Veganism is not a religion. This is a traditional western wedding with a vegan meal. It is not the same. The two are not analogous

It's like a religion in many ways. It makes as much sense as a religion, more so in fact. At least the ethics are personally chosen instead of acquired.

As I said,none of it matters. Either you are offered meat or not, the WHY makes no difference to you, Judgey McCarnivore.

Albadross · 29/05/2016 13:04

You fall in love with a person, not their morals. I went vegan after I got together with DH, so what, I should divorce him because he's not vegan?

Catvsworld · 29/05/2016 13:06

Somthing like what's in the photo would make me want to leave

Vegan food is just veg on veg on lentils I wouldn't want this and my kids defiantly would eat it

I would be hungry and pissed of and defiantly would not have a good time

Am I unreasonable to be p***ed off with my daughter and her wedding?
Am I unreasonable to be p***ed off with my daughter and her wedding?
BreakfastAtSquiffanys · 29/05/2016 13:06

I'd rather have a decent vegan meal than a poor meat based one.
And I'm a carnivore.

venusinscorpio · 29/05/2016 13:07

I must have missed the definition of vegan or vegetarianism where you're not allowed to marry a meat-eater.
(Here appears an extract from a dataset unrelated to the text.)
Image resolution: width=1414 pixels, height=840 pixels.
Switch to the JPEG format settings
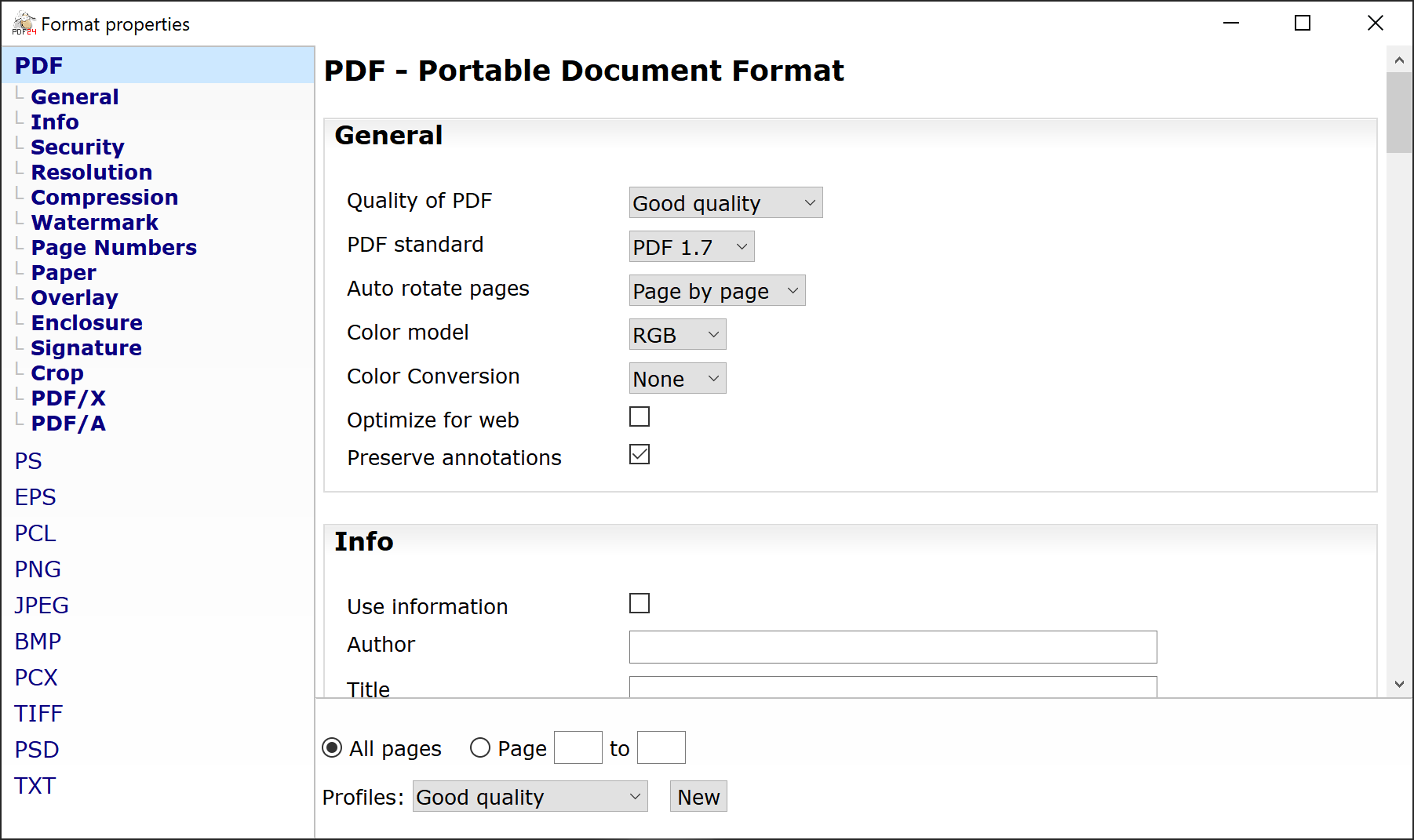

Hodooooooooor · 29/05/2016 13:07

Vegan food is just veg on veg on lentils I wouldn't want this and my kids defiantly would eat it

No, its not Hmm and good on your children for defying you and eating the vegan food!

Catvsworld · 29/05/2016 13:08

poster Albadros

Yes I have but I wouldn't want That at a wedding or for fucking Christmas if I went to a wedding that I paid ££££ to get to more than likely paid for a hotel as is the rage these days paid for a gift bought out fits I would be well fucked off if I was served garlic , toms and pasta with no fucking drink

Roussette · 29/05/2016 13:09

Arghhhh. Nowhere has the OP said there is no alcohol at the wedding.

That was someone else saying they didn't have alcohol at their wedding.

Catvsworld · 29/05/2016 13:09

I mean wouldn't eat it my son would be like we're the meat

NeedACleverNN · 29/05/2016 13:10

I don't know any vegans or vegetarians. If we got an invite to the wedding that was, I would eat before we left. Simple.

RufusTheReindeer · 29/05/2016 13:11

I want to a wedding once when we had to do a Mcdonalds run

We were starving waiting for the buffett

MrsMushrooms · 29/05/2016 13:12

I don't like a lot of vegan food so I'd be pleased you'd put it on the invitation as I'd know to have a big breakfast that morning or maybe a sandwich on the drive up so that I wouldn't be hungry if there wasn't anything for me to eat when I got there. However, I wouldn't let that influence whether or not I would go to the wedding as it's not about getting fed! I think the guests are being unreasonable, not your daughter, but she shouldn't cancel. She should have her wedding exactly how she wants and write off the people too rude to attend!